É noite. Tarde, muito tarde da noite. E eu não consigo dormir. Essas três frases poderiam ser um poema, ou uma canção sertaneja. Daquelas bem grudentas, que a gente aprende quase sem querer. Taí outra frase de música romântica. Não vem ao caso agora. O que eu estava tentando dizer é que tenho insônia. Insônia é ter ou sentir? Só sei que vivencio-a.
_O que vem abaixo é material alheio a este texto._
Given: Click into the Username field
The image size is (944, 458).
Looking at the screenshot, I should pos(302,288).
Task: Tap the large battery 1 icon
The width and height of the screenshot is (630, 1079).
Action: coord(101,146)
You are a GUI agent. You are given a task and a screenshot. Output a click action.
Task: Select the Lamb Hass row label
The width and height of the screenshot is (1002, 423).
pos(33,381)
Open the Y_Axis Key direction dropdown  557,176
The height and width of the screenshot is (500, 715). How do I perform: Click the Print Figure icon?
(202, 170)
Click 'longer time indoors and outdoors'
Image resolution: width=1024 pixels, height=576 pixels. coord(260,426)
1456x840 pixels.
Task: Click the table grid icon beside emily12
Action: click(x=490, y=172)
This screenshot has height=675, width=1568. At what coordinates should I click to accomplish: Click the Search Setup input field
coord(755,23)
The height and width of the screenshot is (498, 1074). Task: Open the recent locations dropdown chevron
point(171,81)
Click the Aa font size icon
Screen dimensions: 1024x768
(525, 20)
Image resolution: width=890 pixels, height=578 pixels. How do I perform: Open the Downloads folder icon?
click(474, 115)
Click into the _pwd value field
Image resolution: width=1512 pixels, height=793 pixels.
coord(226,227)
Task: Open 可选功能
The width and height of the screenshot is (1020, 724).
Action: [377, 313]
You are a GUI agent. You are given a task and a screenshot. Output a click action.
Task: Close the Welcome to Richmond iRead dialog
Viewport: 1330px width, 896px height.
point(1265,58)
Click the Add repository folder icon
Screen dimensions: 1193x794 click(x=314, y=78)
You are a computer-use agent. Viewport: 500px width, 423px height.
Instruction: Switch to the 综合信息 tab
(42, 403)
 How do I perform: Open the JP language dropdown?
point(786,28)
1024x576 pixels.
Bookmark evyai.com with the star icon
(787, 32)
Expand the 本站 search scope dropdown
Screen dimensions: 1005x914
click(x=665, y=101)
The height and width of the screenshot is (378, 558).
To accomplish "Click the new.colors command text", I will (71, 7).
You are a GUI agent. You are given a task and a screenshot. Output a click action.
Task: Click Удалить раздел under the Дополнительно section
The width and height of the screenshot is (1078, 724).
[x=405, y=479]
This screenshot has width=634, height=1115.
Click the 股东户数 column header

E os motivos, eu não sei. Pode ser fome, medo, dor, pensamentos desorganizados. Sempre é. Acho que prefiro insônia de dor, assim você não é muito culpada pela incapacidade de dormir, é como uma isenção de sua desgraça pela manhã. Penso também que é culpa de LOST. Ou é culpa da raiva que eu sinto vez ou outra. Ou TPM, vai ver que é.
Aí eu entro na internet, pra ver quantos iguais a mim eu encontro. Poucos, pelo menos todos estão away, ou be right back. Meu MSN é em inglês, não pude escolher isso também. Nessa hora, navego pelas notícias, talvez haja algo a ser comentado, ou criticado, alguma notícia idiota. Estou no site da UOL, e vejo então a foto de Tahina, um filhote de lêmure, agarrado com um urso de pelúcio. Primeiro eu penso o que diabos seria um lêmure. E porque o urso na história? Ainda, o tal bicho é macho ou fêmea? Desisto.
Os minutos continuam passando, e eu só penso em que horas eu vou dormir. Culpa da picanha do almoço, da torrada do jantar, da banana do lanche? Não sei. Não durmo, e ainda não faço idéia do que seja o bendito lêmure.